◆ What you are asked to do ◆
All of the entries need to be printed again exactly; pictures are the only thing to omit.

Supplied data Block Start

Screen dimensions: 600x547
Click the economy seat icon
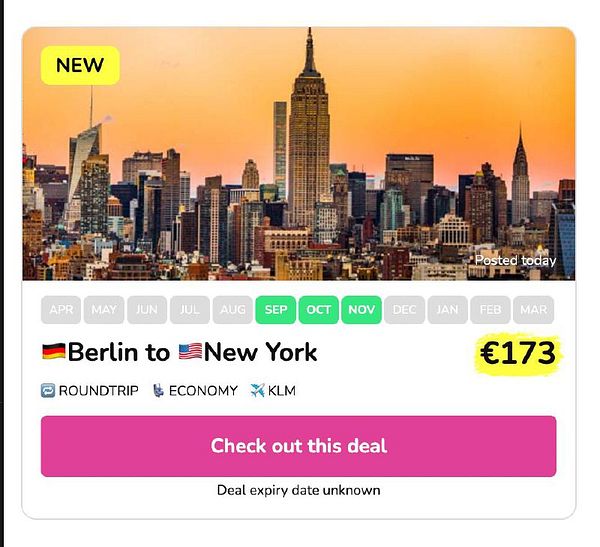(158, 390)
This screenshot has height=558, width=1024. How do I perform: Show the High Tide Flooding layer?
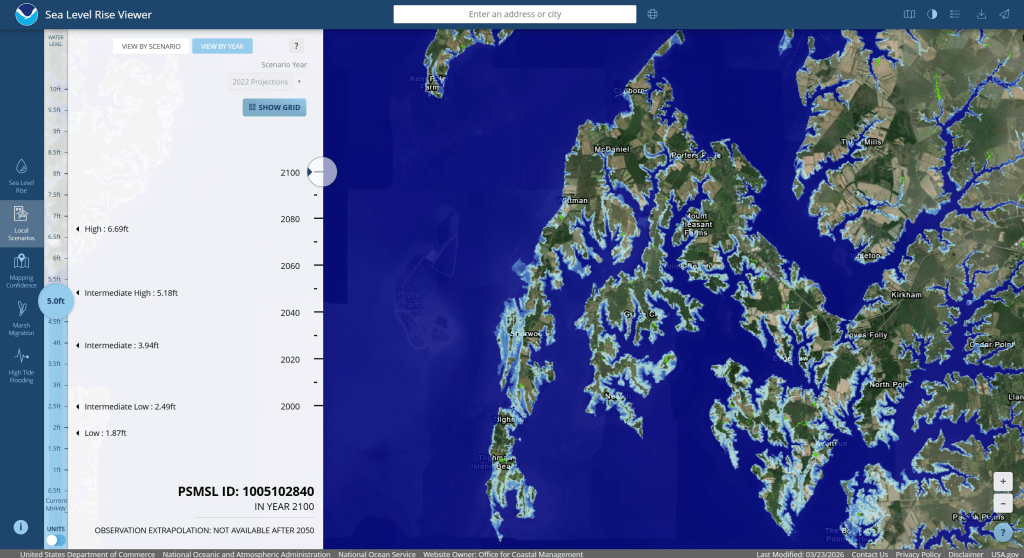tap(21, 361)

Supplied data Block End

◆ Solved problem ◆
Screen dimensions: 600x547
Click the economy seat icon
(158, 390)
This screenshot has height=558, width=1024. How do I perform: Show the High Tide Flooding layer?
tap(21, 361)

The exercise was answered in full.